Position, position, position! Isn’t this what real estate agents say about the three most important attributes of a desirable property? Well, in a different way—using the word position in a slightly different context—I’ve come to the view that position, position, position, are the most important attributes of communication between people. When I have conversations I speak and listen from particular positions. Others taking part in the conversation do so too. In fact, I’ve argued in one of my books that there is an inexorable logic—a logic of positions—that governs what we can and cannot do in conversation. Well, enough of theory for the moment. I must watch myself and not get carried away up my own spiral of abstraction—something I’m fond of accusing others of doing.

Here is a specific issue of position: the relationship between people and a health system. One of the repeated mantras among today’s health professional is:

“We must involve patients in the decision-making about their health.”

I came across it again, just a few days ago.

“The National Patient Safety Agency (NPSA) today previewed to the NHS a new campaign to empower patients to take a more active role in managing their health.”

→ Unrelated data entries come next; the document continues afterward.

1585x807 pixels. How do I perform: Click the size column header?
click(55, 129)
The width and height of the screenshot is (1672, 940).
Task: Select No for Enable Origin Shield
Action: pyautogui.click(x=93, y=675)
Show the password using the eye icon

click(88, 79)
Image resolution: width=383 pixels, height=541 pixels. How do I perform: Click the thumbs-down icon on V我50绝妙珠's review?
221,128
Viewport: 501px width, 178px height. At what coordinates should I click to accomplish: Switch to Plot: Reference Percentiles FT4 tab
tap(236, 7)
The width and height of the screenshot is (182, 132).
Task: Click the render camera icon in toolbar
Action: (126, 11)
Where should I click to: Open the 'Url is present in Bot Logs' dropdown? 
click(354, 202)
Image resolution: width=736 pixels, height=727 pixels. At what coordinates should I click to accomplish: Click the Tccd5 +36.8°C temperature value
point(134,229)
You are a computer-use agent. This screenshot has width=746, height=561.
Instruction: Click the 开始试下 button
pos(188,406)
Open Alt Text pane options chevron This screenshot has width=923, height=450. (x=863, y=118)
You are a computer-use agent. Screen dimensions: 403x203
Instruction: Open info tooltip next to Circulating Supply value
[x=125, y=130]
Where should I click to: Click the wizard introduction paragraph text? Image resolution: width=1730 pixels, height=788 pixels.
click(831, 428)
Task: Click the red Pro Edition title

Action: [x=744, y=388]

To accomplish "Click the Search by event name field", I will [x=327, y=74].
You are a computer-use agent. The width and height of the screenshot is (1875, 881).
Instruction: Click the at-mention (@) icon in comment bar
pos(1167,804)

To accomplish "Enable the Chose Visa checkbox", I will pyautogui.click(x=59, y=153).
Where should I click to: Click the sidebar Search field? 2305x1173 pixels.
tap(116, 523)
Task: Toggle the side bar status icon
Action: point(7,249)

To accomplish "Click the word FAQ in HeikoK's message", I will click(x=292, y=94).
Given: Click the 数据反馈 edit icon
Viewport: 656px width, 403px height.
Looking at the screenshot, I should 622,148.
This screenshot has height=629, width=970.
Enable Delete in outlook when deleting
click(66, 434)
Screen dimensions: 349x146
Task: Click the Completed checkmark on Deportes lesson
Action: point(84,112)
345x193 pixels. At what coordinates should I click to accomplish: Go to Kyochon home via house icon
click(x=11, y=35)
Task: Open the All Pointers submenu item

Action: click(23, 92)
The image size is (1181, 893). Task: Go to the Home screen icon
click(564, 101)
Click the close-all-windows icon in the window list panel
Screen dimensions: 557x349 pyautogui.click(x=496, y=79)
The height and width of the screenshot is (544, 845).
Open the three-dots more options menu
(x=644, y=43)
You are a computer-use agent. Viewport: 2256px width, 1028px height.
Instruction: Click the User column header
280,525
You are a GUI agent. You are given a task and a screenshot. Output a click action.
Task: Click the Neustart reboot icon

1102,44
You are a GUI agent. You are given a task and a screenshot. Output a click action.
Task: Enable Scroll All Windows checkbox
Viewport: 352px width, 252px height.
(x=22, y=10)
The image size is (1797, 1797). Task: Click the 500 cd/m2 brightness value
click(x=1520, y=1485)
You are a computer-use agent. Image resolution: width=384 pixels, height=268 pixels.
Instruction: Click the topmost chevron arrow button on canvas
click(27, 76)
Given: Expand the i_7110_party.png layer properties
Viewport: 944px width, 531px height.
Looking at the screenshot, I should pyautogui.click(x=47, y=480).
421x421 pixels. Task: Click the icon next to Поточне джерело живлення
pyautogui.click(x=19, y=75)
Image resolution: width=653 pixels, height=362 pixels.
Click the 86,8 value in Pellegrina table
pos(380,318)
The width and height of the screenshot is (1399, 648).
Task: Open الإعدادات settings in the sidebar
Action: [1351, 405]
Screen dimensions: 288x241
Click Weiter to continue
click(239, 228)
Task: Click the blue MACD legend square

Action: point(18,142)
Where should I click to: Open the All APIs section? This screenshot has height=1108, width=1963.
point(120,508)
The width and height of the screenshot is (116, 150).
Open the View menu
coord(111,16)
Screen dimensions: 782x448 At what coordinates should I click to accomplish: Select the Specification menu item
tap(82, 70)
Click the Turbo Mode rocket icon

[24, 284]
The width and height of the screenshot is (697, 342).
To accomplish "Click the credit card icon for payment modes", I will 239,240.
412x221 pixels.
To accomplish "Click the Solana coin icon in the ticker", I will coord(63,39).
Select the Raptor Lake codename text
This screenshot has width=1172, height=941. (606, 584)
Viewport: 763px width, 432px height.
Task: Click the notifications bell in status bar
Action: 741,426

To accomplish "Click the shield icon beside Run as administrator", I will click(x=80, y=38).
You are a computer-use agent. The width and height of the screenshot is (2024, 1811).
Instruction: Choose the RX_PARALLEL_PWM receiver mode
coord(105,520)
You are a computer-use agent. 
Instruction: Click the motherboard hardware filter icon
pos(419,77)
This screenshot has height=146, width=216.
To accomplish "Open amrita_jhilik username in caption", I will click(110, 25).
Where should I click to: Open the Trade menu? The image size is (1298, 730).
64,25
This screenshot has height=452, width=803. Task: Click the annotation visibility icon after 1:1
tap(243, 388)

http://www.npsa.nhs.uk/display?contentId=4795

Good stuff? Progress? Enlightened? No, not really. At the heart of this well-meaning mantra is a misunderstanding.

Here is how I manage my health. I spend a lot of my eating, drinking and occasional exercising with one eye on whether or not I am doing these things ‘healthily’. If I feel unwell, I go and lie down. If I am in pain, I take a pill. If my throat hurts or irritates, I have chamomile tea with honey, lemon, and scotch. If I feel anxious and worried, I go for a long walk. Only when none of these work, or I am struck by some catastrophic failure of my body, do I ask for help from the ‘health system’. I don’t know what the proportions are, but at a rough guess I manage my health for 99% of my time and ask for help from the ‘system’ 1% of the time. So how come I’m being asked to take a ‘more active role in managing my health’. Is 99% not enough?

Either somebody in the system wants to take less responsibility for the little I ask them to do, or they have a profound misunderstanding about the relationship between me and them. I suspect the former, but I’ll assume the latter. When I do visit a doctor or hospital it is because I have decided to involve them in managing my health. I usually do so only at the point when my own management has failed. I need help.

The idea that I need to be more involved is absurd. All this talk of ‘empowerment’ misses the point. Having overcome my reluctance to ask anyone for help, put to one side my fear of additional pain, ignored my instinct that tells me hospitals are dangerous places, and prepared myself to deal with arrogant and uncommunicative doctors, I ask for help.

It would be refreshing and reassuring at that moment and throughout my stay if someone told me what they were going to do, why, what the risks were, and what the outcome might be; it might also be helpful for me to know what it might feel like to me and what I need to do, etc: in other words good communication between me and the people I have asked for help.

Instead of this, the representative of the health system is quoted as saying:
“Safer healthcare is everyone’s responsibility. By providing practical information about safety issues and good health behaviour, the NPSA hopes to encourage patients and the public to get more involved in their own healthcare – to ask questions, discuss concerns and share their experiences with us. Informed patients are an important part of a safer patient journey.”

In other words, I should take over 99.5% of my health management, and the system may do me less harm in the 0.5% it manages, as I travel along my ‘patient journey’.

It’s time to go to 99.9% management of my health!